[Stored items]
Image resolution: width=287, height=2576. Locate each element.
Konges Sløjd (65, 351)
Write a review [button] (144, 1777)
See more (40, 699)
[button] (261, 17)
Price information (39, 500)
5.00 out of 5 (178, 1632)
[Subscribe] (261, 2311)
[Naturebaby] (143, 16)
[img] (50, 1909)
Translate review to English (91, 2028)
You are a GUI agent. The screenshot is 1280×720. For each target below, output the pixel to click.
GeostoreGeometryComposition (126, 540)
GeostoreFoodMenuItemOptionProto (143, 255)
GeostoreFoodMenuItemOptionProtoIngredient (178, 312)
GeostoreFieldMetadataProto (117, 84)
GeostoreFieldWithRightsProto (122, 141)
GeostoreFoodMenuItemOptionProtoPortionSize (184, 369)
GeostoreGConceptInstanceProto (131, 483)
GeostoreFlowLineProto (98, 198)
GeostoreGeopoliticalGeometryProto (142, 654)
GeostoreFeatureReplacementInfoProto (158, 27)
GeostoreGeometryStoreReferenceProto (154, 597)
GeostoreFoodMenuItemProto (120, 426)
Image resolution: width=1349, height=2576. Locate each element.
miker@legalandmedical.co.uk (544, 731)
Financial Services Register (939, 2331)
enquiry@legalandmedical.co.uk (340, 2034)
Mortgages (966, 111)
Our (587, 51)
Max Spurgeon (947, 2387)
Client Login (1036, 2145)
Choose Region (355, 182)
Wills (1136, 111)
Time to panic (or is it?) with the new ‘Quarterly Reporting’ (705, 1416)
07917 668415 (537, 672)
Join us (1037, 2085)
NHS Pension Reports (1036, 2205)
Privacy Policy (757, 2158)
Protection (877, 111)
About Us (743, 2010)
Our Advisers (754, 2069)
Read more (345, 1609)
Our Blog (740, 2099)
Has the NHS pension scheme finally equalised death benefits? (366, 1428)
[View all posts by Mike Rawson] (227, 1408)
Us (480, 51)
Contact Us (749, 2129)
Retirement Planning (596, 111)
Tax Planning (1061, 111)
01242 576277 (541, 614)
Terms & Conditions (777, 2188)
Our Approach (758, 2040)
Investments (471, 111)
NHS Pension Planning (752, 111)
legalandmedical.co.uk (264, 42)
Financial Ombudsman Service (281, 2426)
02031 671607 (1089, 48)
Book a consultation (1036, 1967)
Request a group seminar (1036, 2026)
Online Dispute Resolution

▸ What is being asked
Look above for the line containing "You are a GUI" and the line containing "GeostoreFieldMetadataProto (117, 84)". Transcribe both, with the lines between them, exactly.

▸ Result
You are a GUI agent. The screenshot is 1280×720. For each target below, output the pixel to click.
GeostoreGeometryComposition (126, 540)
GeostoreFoodMenuItemOptionProto (143, 255)
GeostoreFoodMenuItemOptionProtoIngredient (178, 312)
GeostoreFieldMetadataProto (117, 84)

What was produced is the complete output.